▶ _What you need to do_
In the entries below, find the line with "You are a computer-use agent. The image" and the line with "You are a computer-use agent. The width". Print those two and everything between them exactly, and nothing else.

▶ _The records_
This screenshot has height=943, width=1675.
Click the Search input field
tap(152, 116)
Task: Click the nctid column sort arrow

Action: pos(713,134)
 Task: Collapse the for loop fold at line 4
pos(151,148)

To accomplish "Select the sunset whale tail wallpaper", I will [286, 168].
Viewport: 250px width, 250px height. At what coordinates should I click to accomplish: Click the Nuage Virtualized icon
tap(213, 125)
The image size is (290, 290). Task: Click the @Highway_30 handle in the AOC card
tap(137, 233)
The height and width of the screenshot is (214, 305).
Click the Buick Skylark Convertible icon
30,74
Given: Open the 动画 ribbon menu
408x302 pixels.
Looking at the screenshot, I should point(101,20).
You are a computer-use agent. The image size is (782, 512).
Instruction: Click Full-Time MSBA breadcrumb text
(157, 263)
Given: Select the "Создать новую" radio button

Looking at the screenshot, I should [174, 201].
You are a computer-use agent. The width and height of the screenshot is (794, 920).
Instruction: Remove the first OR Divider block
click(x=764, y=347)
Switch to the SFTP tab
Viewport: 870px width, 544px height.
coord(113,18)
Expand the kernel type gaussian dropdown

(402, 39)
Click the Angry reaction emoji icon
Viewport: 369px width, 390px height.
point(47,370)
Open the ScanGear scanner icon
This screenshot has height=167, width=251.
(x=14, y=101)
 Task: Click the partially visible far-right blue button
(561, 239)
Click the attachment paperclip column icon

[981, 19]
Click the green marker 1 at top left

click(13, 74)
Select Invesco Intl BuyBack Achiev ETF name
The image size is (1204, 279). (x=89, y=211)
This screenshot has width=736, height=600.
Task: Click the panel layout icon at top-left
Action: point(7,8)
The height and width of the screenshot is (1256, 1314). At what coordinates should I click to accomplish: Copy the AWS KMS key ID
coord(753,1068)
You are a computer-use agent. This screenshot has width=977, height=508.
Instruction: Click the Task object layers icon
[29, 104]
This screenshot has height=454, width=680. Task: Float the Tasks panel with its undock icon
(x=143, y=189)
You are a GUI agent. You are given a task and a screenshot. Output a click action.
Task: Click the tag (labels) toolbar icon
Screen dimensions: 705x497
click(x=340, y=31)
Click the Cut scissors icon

▶ _Answer space_
You are a computer-use agent. The image size is (782, 512).
Instruction: Click Full-Time MSBA breadcrumb text
(157, 263)
Given: Select the "Создать новую" radio button

Looking at the screenshot, I should [174, 201].
You are a computer-use agent. The width and height of the screenshot is (794, 920).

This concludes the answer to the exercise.